- _What is being asked_:
Pictures in the records below must be left out. Return exactly the lines from the line with "This screenshot has width=133, height=98." to the line with "Image resolution: width=559", both included.

(Stored items)

^^^^^^^^

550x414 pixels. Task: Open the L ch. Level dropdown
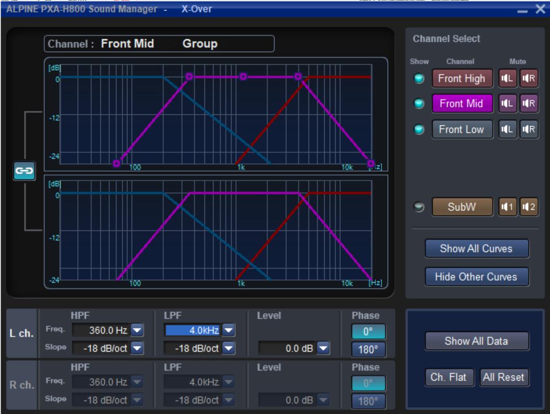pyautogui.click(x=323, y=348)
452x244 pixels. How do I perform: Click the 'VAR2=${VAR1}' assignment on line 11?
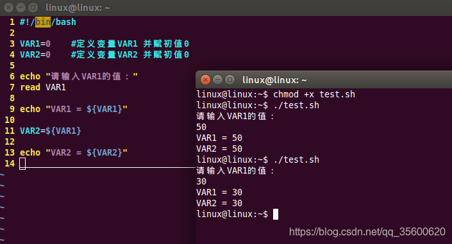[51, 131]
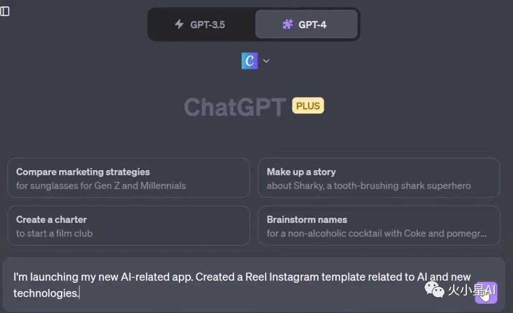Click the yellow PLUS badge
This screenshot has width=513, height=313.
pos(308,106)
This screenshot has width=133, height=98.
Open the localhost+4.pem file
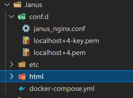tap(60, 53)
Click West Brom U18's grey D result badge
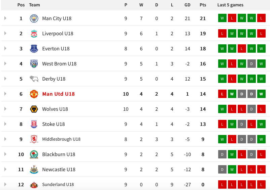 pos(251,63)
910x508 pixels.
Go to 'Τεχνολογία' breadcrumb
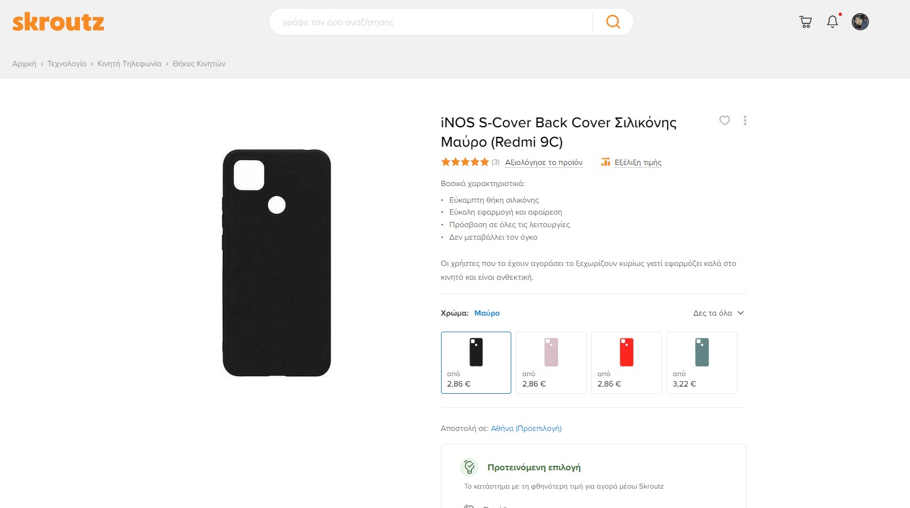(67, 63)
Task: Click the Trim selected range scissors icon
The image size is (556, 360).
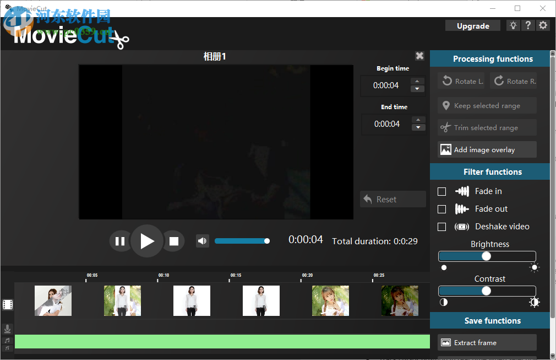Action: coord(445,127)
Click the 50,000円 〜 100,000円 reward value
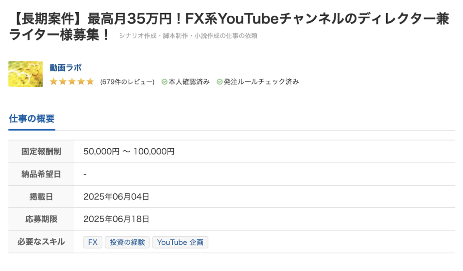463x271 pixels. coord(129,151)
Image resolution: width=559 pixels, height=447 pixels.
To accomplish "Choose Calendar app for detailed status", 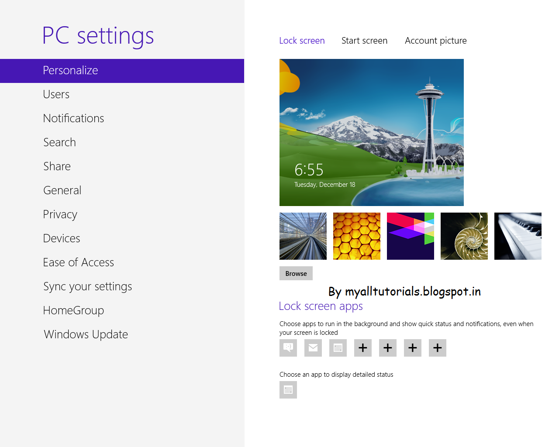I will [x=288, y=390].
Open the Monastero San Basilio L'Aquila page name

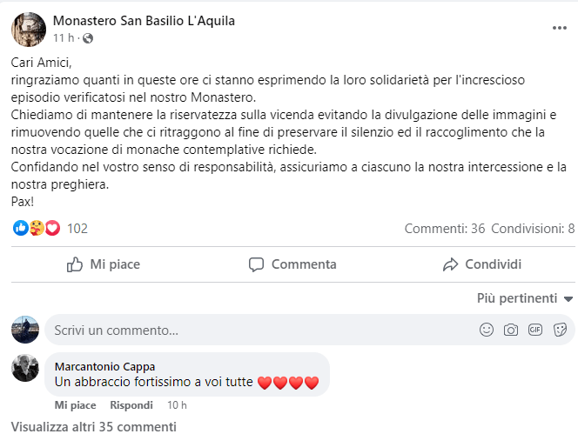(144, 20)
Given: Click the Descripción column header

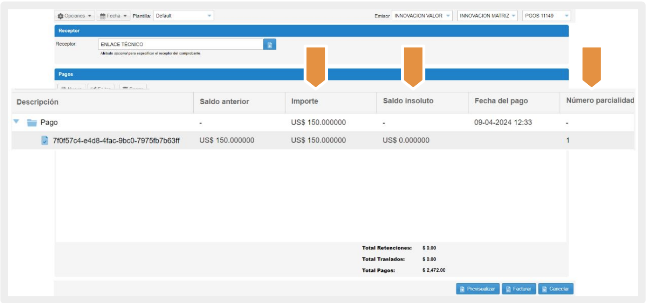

^^^^^^^^

- _Response box_:
This screenshot has width=133, height=98.
Open the localhost+4.pem file
tap(60, 53)
Click West Brom U18's grey D result badge
 pos(251,63)
910x508 pixels.
Go to 'Τεχνολογία' breadcrumb
(67, 63)
Task: Click the Trim selected range scissors icon
The image size is (556, 360).
Action: coord(445,127)
Click the 50,000円 〜 100,000円 reward value
463x271 pixels. coord(129,151)
Image resolution: width=559 pixels, height=447 pixels.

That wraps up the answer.